Que cara feia é essa?


“O Enem começa a ter a cara do governo”, disse o atual presidente num contexto em que servidores do Instituto Nacional de Estudos e Pesquisas Educacionais (Inep) denunciaram sofrer pressão psicológica e vigilância velada em torno no processo de elaboração do Exame Nacional do Ensino Médio (Enem) e na formulação da prova. O impacto da fala gera grandes incertezas sobre um exame que é um dos mais importantes do país.

Criado em 1998, o Enem não tinha o intuito de ser apenas uma forma de ingresso para o ensino superior, objetivava ser uma forma de avaliação do ensino brasileiro. E se tornou o processo seletivo com maior potencial para o ingresso em instituições de ensino superior (IES), que passaram a utilizar as notas dos/as candidatos/as como forma de acesso.

A popularização do Enem se deve à isenção da taxa de pagamento para alunos/as de escolas públicas e com cadastro no CadÚnico do governo federal; à possibilidade da nota para certificação de conclusão do ensino médio e para concorrer a bolsas do Prouni, que ampliou o acesso ao ensino privado. Tornou-se uma das mais impactantes ações públicas dos últimos anos.

Esperava-se que o acesso das camadas mais marginalizadas da sociedade (negros/as, pessoas em situação de vulnerabilidade e pobreza, indígenas, ribeirinhos, quilombolas) pudesse mudar o cenário das IES. Que tivéssemos um ensino superior menos elitista e embranquecido, e que diferentes segmentos com variadas trajetórias singulares num espaço de elaboração do pensamento complexo pudessem consolidar uma IES mais democrática e crítica em relação a problemas estruturais, como racismo, sexismo, classicismo e a condição de subalternidade em que o Brasil vem recorrentemente se colocando, e sendo colocado.

Outra ação pública da mesmo período do Enem é a implementação de políticas de ações afirmativas (PAA), a reserva de vagas para negros/as e índigenas, que ficaram subsumidas na Lei 12.711/2012, que reserva 50% de vagas para estudantes oriundos de escolas públicas.
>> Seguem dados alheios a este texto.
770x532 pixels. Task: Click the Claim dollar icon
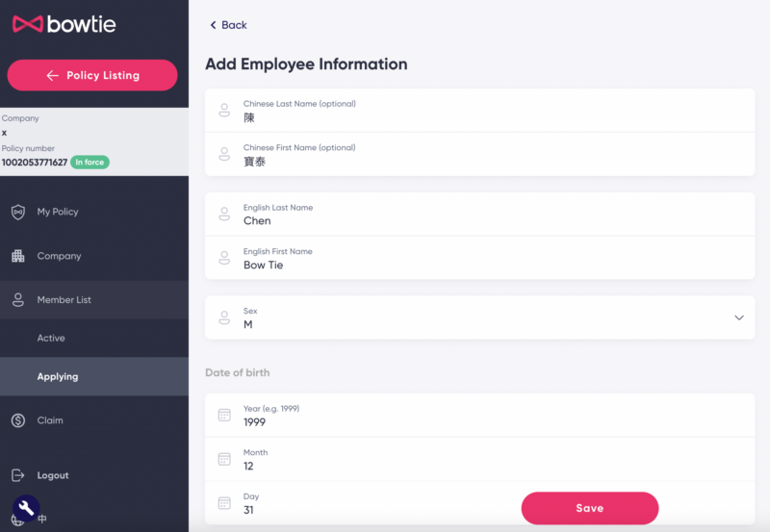coord(17,420)
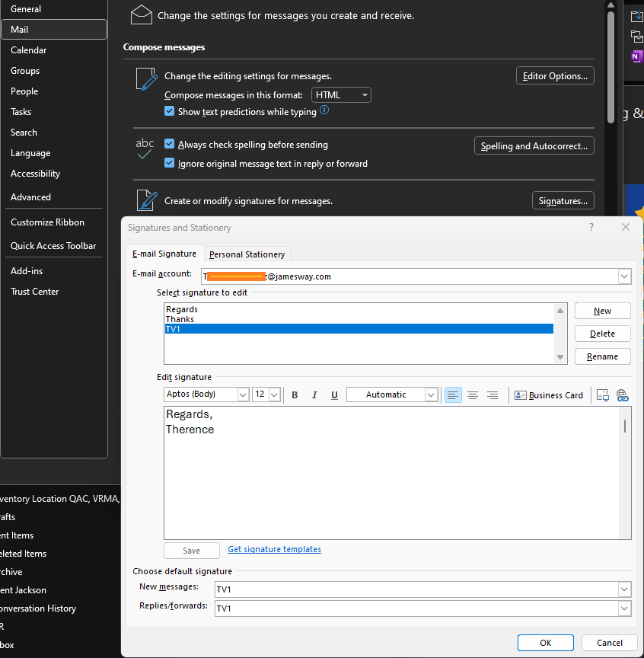Image resolution: width=644 pixels, height=658 pixels.
Task: Expand the New messages default signature dropdown
Action: (623, 589)
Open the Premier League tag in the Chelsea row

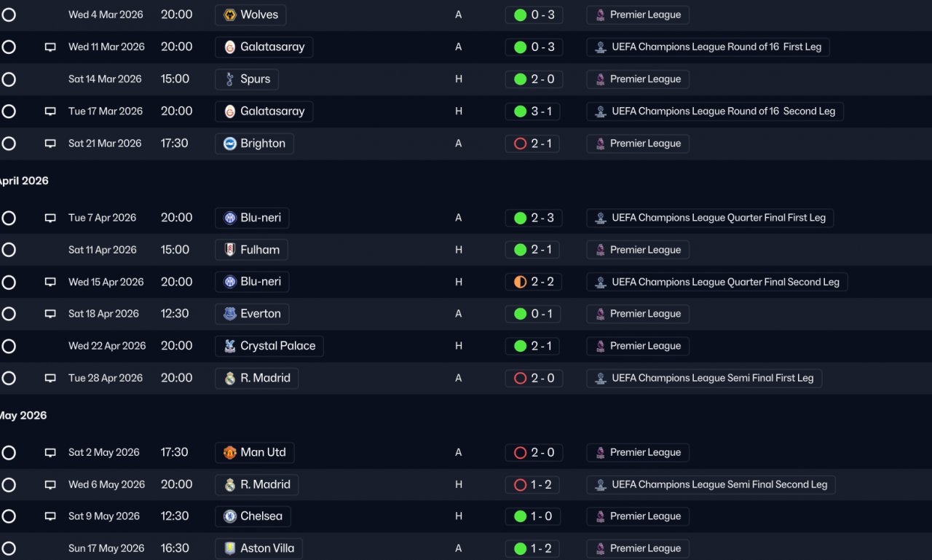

Combinadas, as PAA e o Enem potencializaram a mudança do perfil nas IES. Entretanto, além dos limites de ambas no acesso, é preciso citar a permanência. A concessão de bolsas de pesquisa, projetos de extensão, a ampliação do passe livre estudantil, o apoio para compra de materiais pedagógicos, livros e outras demandas precisam se conectar com uma robusta política nacional de assistência estudantil. E isso não tem ocorrido.

Com a pandemia da covid-19, intensificaram-se as desigualdades sociais e raciais, e registrou-se a maior baixa nas inscrições para o Enem desde 2005. A insistência do governo federal em realizar a prova em 2020, em meio a altíssimas taxas de transmissão e número de mortes, em que estudantes do ensino médio estavam impedidos de finalizar os estudo e a necessidade de intervenção do Supremo Tribunal Federal (STF) para resguardar a isenção de taxa em 2021, tenciona(ra)m ainda mais o quadro .

E o que se vê agora? Uma enxurrada de demissões gerando incerteza sobre o sigilo e a realização do Enem. E, qual a resposta do atual presidente ? “O Enem começa a ter a cara do governo”. Fica a pergunta: que cara feia é essa? Sem educação, sem investimento e sem diversidade, não há democracia. E a democracia tem que ser a cara de qualquer governo.


A lei de cotas em universidades públicas federais deve passar por uma revisão, prevista em lei, quando completar 10 anos, em agosto de 2022. Abrimos aqui um espaço para ampliar o debate sobre este momento significativo.